Énoncé 1
Pouvez-vous recopier les lignes des enregistrements, consignes comprises, depuis la ligne qui contient « ACTUS [Afficher tous » jusqu'à la fin des enregistrements, les deux bornes incluses ? Dans les réponses, multipliez chaque coordonnée par 2,3 et arrondissez à l'entier, en arrondissant les demis vers le haut.

Extrait du document
Le débat récent autour des initiatives prises par le ministère de l’Éducation Nationale visant à développer le goût des mathématiques, a fait resurgir la question de la place des diverses actions autour de l’enseignement institutionnel. Lors du forum des mathématiques le 22 mars à l’IHP, Michèle Artigue a présenté une enquête sur les prises en compte de ces actions dans l’enseignement dans les classes, les difficultés pour les mener à bien, et l’évaluation de leurs effets sur les élèves, en particulier sur leur réussite scolaire en mathématiques. Ces questions sont difficiles et peu étudiées jusqu’à maintenant, mais elles sont essentielles pour un enseignant qui garde à l’esprit que son objectif premier est évidemment que les apprentissages dictés par les programmes soient menés à bien. Pour ma part, j’ai souvent été gêné par cette idée que les activités périphériques seraient des récréations facilement accessibles, ludiques, portées par le plaisir, au contraire des séances en classe, irrémédiablement ennuyeuses, rébarbatives, et inutilement « abstraites ». Cette représentation oublie plusieurs éléments :
- En classe il y a bel et bien des objectifs d’apprentissage précis que l’on doit atteindre, contrainte qui ne pèse pas impérativement sur les activités périphériques.
- Parmi eux, il y a bien sûr celui de développer la capacité à chercher en prenant des initiatives, ce qui est principalement visé par les concours, olympiades, rallyes, etc., mais qui doit (ou devrait) être présent dans les activités en classe.

Données fournies
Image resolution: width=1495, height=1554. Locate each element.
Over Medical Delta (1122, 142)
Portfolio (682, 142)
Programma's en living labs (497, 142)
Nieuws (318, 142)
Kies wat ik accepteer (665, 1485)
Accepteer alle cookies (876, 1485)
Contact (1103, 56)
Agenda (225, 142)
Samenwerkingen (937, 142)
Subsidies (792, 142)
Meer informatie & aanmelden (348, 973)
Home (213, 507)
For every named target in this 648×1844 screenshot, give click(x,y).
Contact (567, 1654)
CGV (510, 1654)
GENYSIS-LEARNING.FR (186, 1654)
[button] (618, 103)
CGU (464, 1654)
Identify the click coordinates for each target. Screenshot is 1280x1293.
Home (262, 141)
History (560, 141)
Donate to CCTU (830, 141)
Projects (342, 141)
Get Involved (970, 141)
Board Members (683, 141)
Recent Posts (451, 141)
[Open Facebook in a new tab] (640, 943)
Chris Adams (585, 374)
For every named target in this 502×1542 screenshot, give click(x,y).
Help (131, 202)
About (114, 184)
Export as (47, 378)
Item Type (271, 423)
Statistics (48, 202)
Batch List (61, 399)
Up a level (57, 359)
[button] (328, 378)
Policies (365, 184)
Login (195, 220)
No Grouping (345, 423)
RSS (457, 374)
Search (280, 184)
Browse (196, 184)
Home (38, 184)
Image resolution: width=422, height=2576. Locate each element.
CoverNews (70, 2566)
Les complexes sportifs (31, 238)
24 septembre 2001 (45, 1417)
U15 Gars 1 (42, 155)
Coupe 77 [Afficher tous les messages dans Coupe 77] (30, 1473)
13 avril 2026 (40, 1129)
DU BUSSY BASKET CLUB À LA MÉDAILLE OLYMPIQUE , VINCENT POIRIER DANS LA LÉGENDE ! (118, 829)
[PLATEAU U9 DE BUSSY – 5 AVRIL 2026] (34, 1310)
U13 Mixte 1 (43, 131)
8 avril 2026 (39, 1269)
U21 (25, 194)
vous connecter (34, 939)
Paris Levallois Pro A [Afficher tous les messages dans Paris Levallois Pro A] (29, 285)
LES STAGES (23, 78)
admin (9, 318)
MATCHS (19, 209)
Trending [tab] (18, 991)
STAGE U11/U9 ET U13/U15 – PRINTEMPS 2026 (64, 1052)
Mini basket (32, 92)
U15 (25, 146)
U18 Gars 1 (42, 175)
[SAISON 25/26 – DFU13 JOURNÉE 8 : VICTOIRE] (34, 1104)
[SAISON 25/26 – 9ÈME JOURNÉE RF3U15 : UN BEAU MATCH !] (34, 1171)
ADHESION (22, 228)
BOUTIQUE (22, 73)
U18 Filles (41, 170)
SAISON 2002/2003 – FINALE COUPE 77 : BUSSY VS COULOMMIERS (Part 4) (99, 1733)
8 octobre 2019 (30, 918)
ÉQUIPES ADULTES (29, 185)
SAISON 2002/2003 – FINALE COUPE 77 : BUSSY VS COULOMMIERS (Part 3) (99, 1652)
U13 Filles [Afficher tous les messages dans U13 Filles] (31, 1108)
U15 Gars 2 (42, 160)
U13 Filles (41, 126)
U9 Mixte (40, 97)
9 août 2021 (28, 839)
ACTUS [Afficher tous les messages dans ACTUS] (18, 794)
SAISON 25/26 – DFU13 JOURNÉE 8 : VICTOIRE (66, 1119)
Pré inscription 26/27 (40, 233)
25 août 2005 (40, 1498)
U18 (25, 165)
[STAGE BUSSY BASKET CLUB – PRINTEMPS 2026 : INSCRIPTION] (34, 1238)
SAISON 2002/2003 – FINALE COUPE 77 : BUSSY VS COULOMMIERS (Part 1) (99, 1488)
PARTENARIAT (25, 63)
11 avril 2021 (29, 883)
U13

Énoncé 2
Comment traduire en anglais cette phrase du texte sur l'enseignement des mathématiques : « Ces questions sont difficiles et peu étudiées jusqu’à maintenant, mais elles sont essentielles pour un enseignant qui garde à l’esprit que son objectif premier est évidemment que les apprentissages dictés par les programmes soient menés à bien. » ?

Bonne réponse 1
ACTUS [Afficher tous les messages dans ACTUS] (41, 1826)
SAISON 25/26 – DFU13 JOURNÉE 8 : VICTOIRE (152, 2574)
Pré inscription 26/27 (92, 536)
25 août 2005 (92, 3445)
U18 (58, 380)
[STAGE BUSSY BASKET CLUB – PRINTEMPS 2026 : INSCRIPTION] (78, 2847)
SAISON 2002/2003 – FINALE COUPE 77 : BUSSY VS COULOMMIERS (Part 1) (228, 3422)
PARTENARIAT (58, 145)
11 avril 2021 (67, 2031)
U13

Bonne réponse 2
These questions are difficult and have been little studied until now, but they are essential for a teacher who keeps in mind that his or her primary objective is obviously for the learning dictated by the curricula to be successfully achieved.